Jakarta (CB) - Indonesia akan membentuk konsorsium untuk mengembangkan kapal selam mini yang ditargetkan selesai pada 2025, kata Deputi Badan Penelitian dan Pengembangan Teknologi (BPPT) bidang Teknologi Industri Rancang Bangun dan Rekayasa, Wahyu W Pandoe

"Saat ini konsorsium tersebut sedang dijajaki dan akan dibentuk dalam waktu dekat," katanya di sela Seminar BPPT-Saab "Meraih Pertahanan yang Tangguh melalui Teknologi Pertahanan Bawah Air" di Jakarta, Selasa.

Konsorsium yang akan melibatkan BPPT, TNI, PT PAL, ITS, ITB, PT Risea, dan lembaga lain itu akan mengembangkan industri pertahanan bawah laut guna membangun kemandirian bangsa.

Prototipe kapal selam mini tersebut rencananya dibangun dengan dimensi 32 meter x 3 meter yang mampu menyelam di kedalaman 150 meter di bawah laut selama 2-3 hari dengan kapasitas 11 awak.

"Ini hanya sasaran antara, tujuan berikutnya adalah mengembangkan kapal selam ukuran besar jenis U209. Penguasaan teknologi bawah laut sangat penting untuk negara maritim sehingga harus dimulai dari sekarang," kata Wahyu.

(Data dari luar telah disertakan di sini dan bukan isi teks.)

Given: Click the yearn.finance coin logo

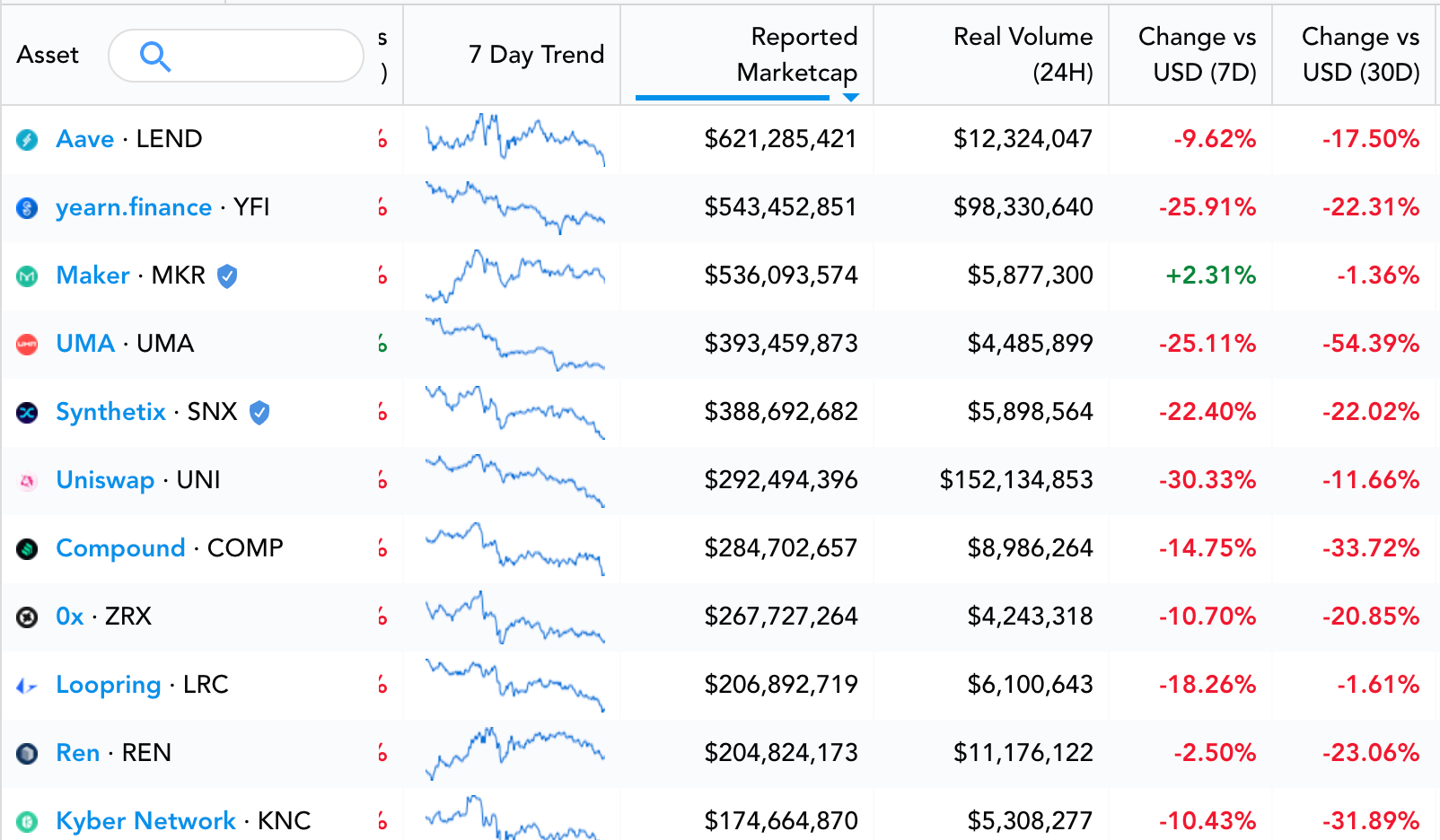Looking at the screenshot, I should point(28,208).
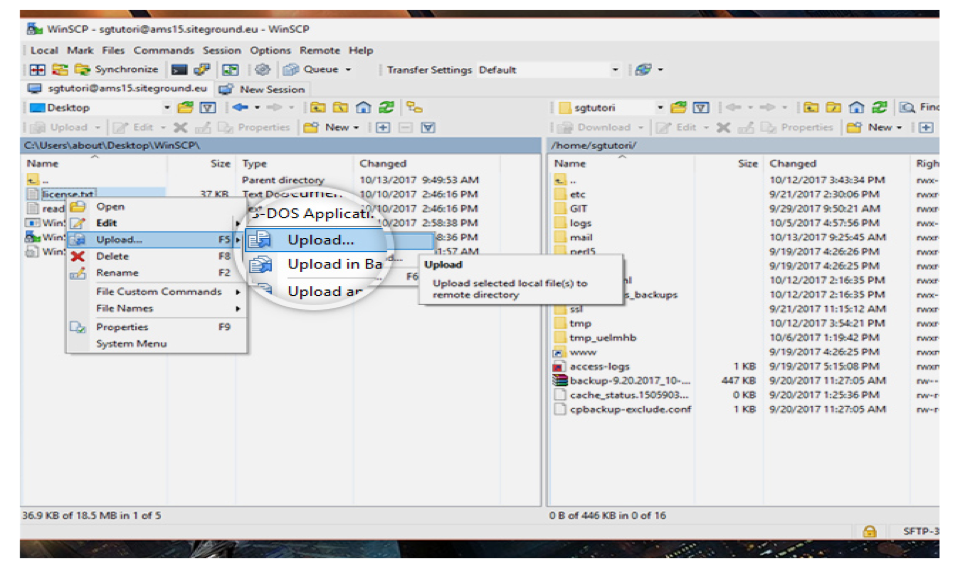Open the Queue dropdown arrow
Viewport: 974px width, 566px height.
point(348,70)
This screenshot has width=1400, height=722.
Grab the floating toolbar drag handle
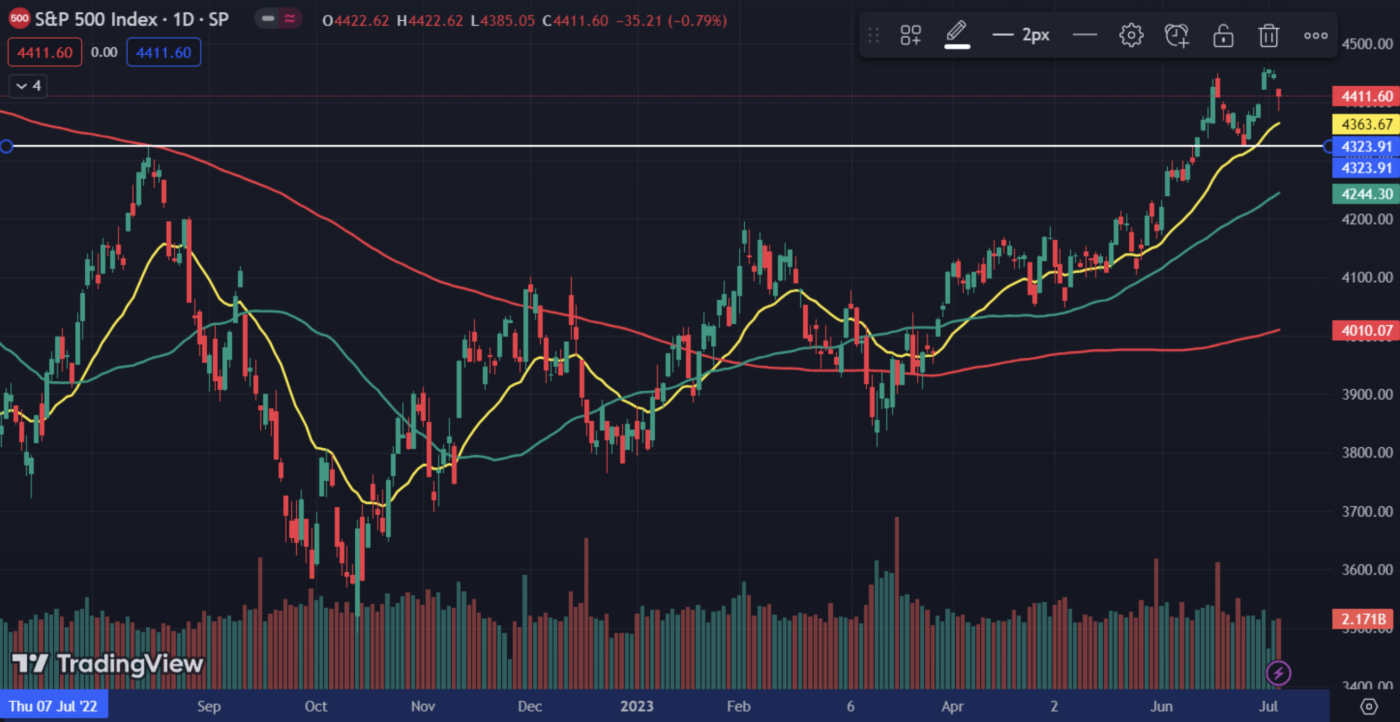point(873,36)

Untuk mengembangkan kapal selam ini, BPPT mulai menjajaki kerja sama dengan Saab, industri pertahanan Swedia yang bersedia melakukan alih teknologi pertahanan bawah air.

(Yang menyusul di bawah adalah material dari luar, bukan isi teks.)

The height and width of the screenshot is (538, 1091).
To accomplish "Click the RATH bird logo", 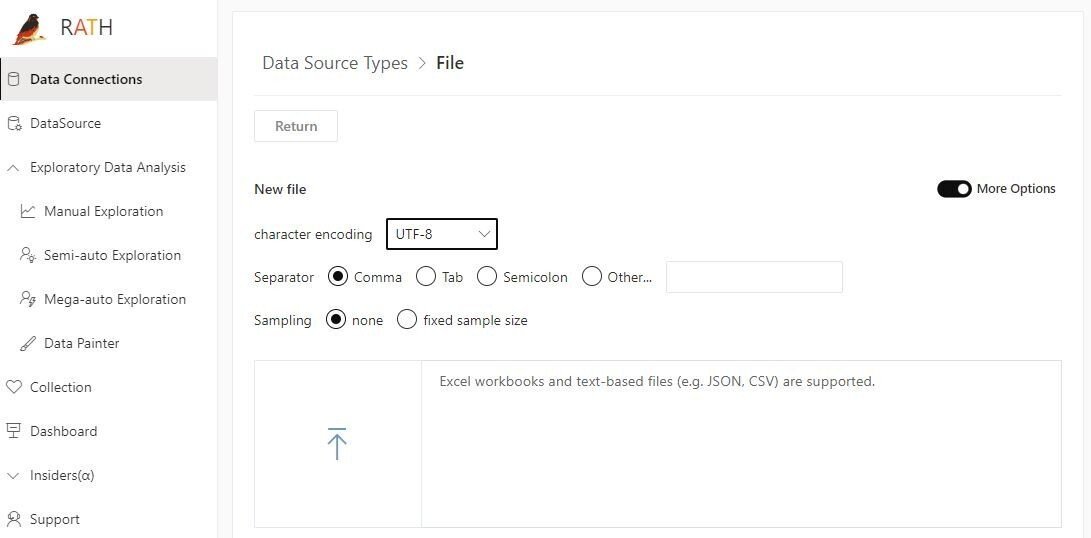I will (30, 29).
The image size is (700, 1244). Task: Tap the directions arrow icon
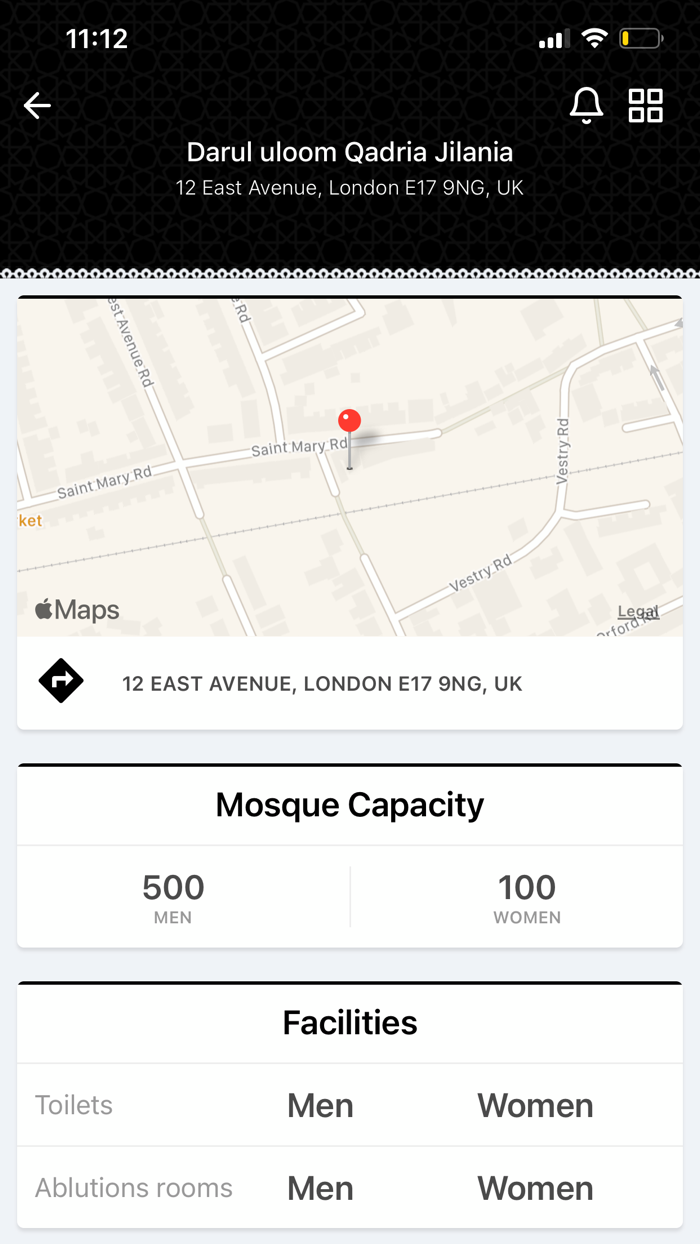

Kepala Bagian Program dan Anggaran Pusat Teknologi Industri Pertahanan dan Keamanan BPPT Dr Fadilah Hasim mengatakan, Indonesia memiliki potensi besar untuk menguasai teknologi bawah laut.

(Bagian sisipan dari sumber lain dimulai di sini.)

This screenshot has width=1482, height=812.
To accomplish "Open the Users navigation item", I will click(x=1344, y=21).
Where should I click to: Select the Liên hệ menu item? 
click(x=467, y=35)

BPPT, ia menjelaskan, juga memiliki berbagai laboratorium yang mendukung alih teknologi bawah laut seperti Balai Teknologi Hidrodinamika, Balai Besar Teknologi Aerodinamika, Aeroelastika dan Aeroakustika, Balai Besar Kekuatan Struktur, Balai Teknologi Mesin Perkakas Produksi dan Otomasi, Balai Teknologi Polimer dan Balai Teknologi Termodinamika Motor Propulsi.

"Negara yang mengembangkan teknologi kapal selam tidak banyak di dunia, misalnya AS, Rusia, Perancis, Jepang, dan Korea Selatan dan cukup sulit untuk melakukan alih teknologi, khususnya negara anggota NATO. Sedangkan Swedia karena bukan anggota NATO, sehingga lebih terbuka dalam alih teknologi," katanya.

Manajer Teknologi Saab Kockums Swedia, Roger Berg, mengatakan perusahaannya telah 100 tahun mendesain dan memproduksi kapal angkatan laut dan telah 100 tahun mengembangkan kapal selam serta sedang mengembangkan program kapal selam modern, A26 Kockum Class.

Teknologi kapal selam terbaru yang dikembangkan Swedia adalah kemampuan tinggal di kedalaman laut dalam waktu lama dengan nyaman, kemampuan dalam menghadapi tekanan dan kemampuan mendeteksi ancaman serta penggunaan energi ramah lingkungan, kata Berg.




Credit  antaranews.com









Selasa, 22 Agustus 2017

BPPT Kembangkan Drone untuk Pertahanan Negara



Logo BPPT. (Antara)
Logo BPPT. (Antara).


CB, Jakarta - Badan Pengkajian dan Penerapan Teknologi (BPPT) sedang mengembangkan program drone medium altitude long endurance (MALE) untuk membantu menjaga pertahanan negara. Seluruh proses produksi dari drone tersebut akan dilakukan oleh putra-putri Indonesia.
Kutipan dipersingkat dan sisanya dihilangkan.